Aksi massa di Lampung mengungkap dinamika kekuasaan dan kontrol informasi. Kompleksitas peristiwa yang melibatkan disabilitas intelektual, inkonsistensi kampus, dan kerja media yang cenderung memprioritaskan narasi penguasa mengaburkan substansi tuntutan rakyat. Fokus utama dari gelombang protes pun menyisakan tanya: mengatur ulang sistem.
1 September 2025. Bandar Lampung berubah menjadi kota yang penuh antisipasi. Arus lalu lintas di jalan-jalan protokol dialihkan, toko-toko menutup diri, menandakan bahwa aksi besar akan berlangsung.

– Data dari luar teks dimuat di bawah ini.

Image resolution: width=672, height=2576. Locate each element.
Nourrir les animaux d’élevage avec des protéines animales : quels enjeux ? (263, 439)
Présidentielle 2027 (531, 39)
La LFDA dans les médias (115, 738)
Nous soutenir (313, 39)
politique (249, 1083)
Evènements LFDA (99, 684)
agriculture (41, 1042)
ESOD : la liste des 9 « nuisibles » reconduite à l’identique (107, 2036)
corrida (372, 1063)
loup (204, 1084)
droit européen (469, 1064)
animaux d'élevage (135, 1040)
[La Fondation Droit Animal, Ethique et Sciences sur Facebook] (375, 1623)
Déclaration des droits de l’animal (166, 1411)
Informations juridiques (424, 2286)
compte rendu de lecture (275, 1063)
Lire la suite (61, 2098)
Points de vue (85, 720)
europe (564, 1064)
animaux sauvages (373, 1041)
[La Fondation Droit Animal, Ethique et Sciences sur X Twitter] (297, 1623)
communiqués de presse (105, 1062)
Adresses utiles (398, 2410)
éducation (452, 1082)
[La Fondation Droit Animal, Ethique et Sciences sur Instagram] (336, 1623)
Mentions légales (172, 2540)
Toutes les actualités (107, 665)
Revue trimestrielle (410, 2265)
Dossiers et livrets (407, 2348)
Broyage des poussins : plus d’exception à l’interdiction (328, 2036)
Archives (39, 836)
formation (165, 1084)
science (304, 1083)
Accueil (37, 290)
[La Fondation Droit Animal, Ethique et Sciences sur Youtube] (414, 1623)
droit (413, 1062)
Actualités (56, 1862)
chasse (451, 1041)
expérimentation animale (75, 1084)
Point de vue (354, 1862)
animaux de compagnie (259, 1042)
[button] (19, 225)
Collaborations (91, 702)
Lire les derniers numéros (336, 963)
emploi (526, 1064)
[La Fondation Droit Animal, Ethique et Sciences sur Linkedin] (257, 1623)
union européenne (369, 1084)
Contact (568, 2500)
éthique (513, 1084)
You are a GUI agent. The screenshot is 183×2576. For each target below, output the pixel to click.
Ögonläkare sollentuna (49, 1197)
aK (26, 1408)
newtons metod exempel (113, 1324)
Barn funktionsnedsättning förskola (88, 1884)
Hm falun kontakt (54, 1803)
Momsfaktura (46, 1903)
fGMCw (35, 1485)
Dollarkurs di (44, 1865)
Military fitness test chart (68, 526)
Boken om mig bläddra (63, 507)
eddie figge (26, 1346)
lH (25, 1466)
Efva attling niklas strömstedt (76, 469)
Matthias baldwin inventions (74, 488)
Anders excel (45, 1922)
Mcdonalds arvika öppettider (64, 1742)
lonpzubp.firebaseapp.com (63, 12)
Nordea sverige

Ribuan orang dari berbagai elemen masyarakat sipil berkumpul untuk menuntut perubahan. Mereka bergerak dengan tertib, menggunakan kendaraan bermotor dari depan museum Lampung menuju gedung Dewan Perwakilan Rakyat Daerah (DPRD) Lampung.
Namun, di tengah perjalanan, sebuah insiden terjadi. Tujuh remaja muncul dari depan kompleks pertokoan Ramayana, berlari menuju barisan demonstran. Salah satu dari mereka mengenakan kupluk sebo, topeng yang biasa digunakan pencuri dalam serial film kejahatan.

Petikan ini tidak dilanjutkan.